TEXT EXCERPT:
• • • • • • •

The Goodbye Warrior


I started this year facing up to something I have feared all my life – the word GOODBYE. I let go of a lot of people. Each of them was big in my life for some reason: a long running friendship, mutual dependency stemming from longtime favour-bartering, a because-we-never-had-a-fight relationship. The list goes on and I can see that even while listing, it starts with fondness and then devolves into reasons to not be fond anymore. That’s exactly how those relationships went and I finally summoned up the energy to amputate them from my life.

One of them kept coming back to me. Phone calls I wouldn’t take. Messages that I tried to ignore. WhatsApp messages that I refused to read so they wouldn’t even see the blue tick and feel like it was a response of a sort. “Assume I’m dead! Assume I never existed!”, I have wanted to say to them without having to speak or even see them. Because, that’s what I’ve done. I’ve realised that goodbyes are the same as deaths. Rip the band-aid off, make a clean break, however you want to call it. It’s over when it’s over and you walk away without looking back. That’s all.

This person’s persistence both annoyed and scared me. What did I have that they clawed at me so desperately? Should I walk about in fear that this unknown treasure would be looted from me? More than once in the past few months I’ve had to take a deep breath and stuff away a panic attack. There’s nothing as scary as other people’s fears.

A friend mentioned that people from smaller towns seemed less inclined to walk away from relationships. This is usually used to support notions that paint metro people as cold, unfeeling machines. I pondered this for weeks. I live a crowded life in a packed city in an overpopulated country. There are 7 billion people on this planet, a statistic that I’ve recalled to mind often. None of us is indispensable. Life goes on, regardless of deaths, natural calamity, marriage, relocation, failures, successes and other things. We adapt, we cope and we build new lives constantly. We lose people frequently and we replace them with others, just as we are being replaced in other people’s affections and situations too. Where is there need to panic when a relationship doesn’t work out or if a person makes you deeply unhappy? There will be hundreds of others to explore and experience and thousands of other lives to touch. I guess being a metro person makes me constantly aware of that.

This does not make me cold or insensitive. Months after letting go, I still find myself struggling to cope. My life feels light and airy, just like the insides of an old tube that is riddled with holes. People-shaped holes. I frequently find myself wanting to run back to one or more of them. It takes all my willpower, ego and escaping into work to do that. Because at those times, all I can remember is the good times at the start. Memory deludes you that way. But like everything else, discipline helps and now I find, shortly afterwards I’m able to also recall the lying or the taking for granted or the incompatibility or whatever else was a reason to say goodbye. This is feeling a lot. ALL THE TIME. It’s like being the sole survivor of a plague that killed everyone else in your world.

• • • • • • •

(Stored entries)
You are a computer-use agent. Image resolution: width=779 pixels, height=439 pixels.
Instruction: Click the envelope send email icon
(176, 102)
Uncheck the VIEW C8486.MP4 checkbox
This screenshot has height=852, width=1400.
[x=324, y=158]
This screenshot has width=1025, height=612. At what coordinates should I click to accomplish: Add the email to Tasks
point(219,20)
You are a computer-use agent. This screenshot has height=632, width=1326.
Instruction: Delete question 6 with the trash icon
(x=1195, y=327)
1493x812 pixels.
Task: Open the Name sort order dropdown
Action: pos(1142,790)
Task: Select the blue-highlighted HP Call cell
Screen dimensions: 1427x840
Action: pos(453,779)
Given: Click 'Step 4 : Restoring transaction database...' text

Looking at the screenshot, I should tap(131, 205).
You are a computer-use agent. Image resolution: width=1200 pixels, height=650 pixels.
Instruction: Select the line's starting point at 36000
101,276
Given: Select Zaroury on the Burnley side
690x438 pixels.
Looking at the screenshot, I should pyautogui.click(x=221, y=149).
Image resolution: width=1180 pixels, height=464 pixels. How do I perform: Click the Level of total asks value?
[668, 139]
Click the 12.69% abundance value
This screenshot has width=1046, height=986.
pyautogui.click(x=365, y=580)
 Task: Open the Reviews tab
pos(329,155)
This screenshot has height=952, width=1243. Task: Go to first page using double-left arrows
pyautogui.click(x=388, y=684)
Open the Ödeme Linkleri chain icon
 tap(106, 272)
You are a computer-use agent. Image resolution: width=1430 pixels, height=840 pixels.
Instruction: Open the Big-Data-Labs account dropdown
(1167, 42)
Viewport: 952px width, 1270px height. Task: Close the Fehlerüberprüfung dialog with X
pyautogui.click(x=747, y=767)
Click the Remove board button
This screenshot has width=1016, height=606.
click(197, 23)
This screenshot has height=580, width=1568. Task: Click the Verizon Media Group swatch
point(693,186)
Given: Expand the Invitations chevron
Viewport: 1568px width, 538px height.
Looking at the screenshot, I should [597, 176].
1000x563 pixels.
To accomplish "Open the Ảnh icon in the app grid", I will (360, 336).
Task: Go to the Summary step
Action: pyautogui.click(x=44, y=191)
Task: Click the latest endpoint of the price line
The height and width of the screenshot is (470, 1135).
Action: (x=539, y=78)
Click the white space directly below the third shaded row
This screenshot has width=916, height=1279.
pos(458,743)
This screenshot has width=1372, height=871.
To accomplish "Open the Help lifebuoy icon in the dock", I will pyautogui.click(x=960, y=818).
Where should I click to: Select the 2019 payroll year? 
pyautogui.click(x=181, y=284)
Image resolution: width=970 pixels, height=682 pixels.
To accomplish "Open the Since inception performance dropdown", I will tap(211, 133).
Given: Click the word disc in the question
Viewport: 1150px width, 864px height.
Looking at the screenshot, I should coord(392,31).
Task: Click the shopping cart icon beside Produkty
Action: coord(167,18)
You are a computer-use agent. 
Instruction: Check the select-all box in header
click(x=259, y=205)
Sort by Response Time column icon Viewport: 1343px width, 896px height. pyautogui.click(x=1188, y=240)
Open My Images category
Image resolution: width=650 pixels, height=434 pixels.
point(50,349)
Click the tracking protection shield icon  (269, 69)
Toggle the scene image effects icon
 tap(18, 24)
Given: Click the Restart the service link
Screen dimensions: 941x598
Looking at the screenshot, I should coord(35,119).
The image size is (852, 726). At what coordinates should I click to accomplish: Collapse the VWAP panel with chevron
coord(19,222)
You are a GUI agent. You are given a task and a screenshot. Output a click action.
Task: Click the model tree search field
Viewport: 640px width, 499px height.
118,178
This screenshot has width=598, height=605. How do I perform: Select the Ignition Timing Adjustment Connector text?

• • • • • • •

PROBLEMS:
1) Transcribe the essay on saying goodbye between "One of them" and "back. That’s all.", inclusive.
2) Show every line of the entries above that contains the word "will".

TASK-BY-TASK OUTPUTS:
1)
One of them kept coming back to me. Phone calls I wouldn’t take. Messages that I tried to ignore. WhatsApp messages that I refused to read so they wouldn’t even see the blue tick and feel like it was a response of a sort. “Assume I’m dead! Assume I never existed!”, I have wanted to say to them without having to speak or even see them. Because, that’s what I’ve done. I’ve realised that goodbyes are the same as deaths. Rip the band-aid off, make a clean break, however you want to call it. It’s over when it’s over and you walk away without looking back. That’s all.

2)
To accomplish "Open the Ảnh icon in the app grid", I will (360, 336).
To accomplish "Open the Help lifebuoy icon in the dock", I will pyautogui.click(x=960, y=818).
To accomplish "Open the Since inception performance dropdown", I will tap(211, 133).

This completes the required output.